==== Excerpted records

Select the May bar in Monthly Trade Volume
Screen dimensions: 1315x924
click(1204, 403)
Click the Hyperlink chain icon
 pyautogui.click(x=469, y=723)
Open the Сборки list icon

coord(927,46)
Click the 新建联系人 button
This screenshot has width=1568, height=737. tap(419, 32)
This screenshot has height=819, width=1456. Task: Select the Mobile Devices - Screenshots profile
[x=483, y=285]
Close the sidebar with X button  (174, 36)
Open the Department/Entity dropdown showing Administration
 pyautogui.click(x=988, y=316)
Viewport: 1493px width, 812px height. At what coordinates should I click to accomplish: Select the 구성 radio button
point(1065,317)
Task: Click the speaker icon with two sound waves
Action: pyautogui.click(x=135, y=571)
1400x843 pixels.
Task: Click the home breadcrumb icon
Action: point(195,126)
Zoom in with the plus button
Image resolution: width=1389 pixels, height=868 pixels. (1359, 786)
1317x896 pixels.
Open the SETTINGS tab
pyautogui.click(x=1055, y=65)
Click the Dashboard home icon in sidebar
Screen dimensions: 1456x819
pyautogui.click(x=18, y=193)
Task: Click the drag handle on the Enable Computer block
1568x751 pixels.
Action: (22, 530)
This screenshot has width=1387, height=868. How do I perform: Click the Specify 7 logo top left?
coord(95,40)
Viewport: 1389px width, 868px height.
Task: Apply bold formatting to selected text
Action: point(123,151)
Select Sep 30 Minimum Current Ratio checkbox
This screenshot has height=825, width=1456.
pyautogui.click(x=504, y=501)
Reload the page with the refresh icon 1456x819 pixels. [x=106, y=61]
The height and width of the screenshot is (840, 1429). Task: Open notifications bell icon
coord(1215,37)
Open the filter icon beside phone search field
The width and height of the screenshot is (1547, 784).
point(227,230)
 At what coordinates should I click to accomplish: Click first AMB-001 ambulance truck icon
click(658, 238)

========

#### [Work to be completed]
Read the entries and show each line that mentions "sidebar".

#### [Task response]
Close the sidebar with X button  (174, 36)
Click the Dashboard home icon in sidebar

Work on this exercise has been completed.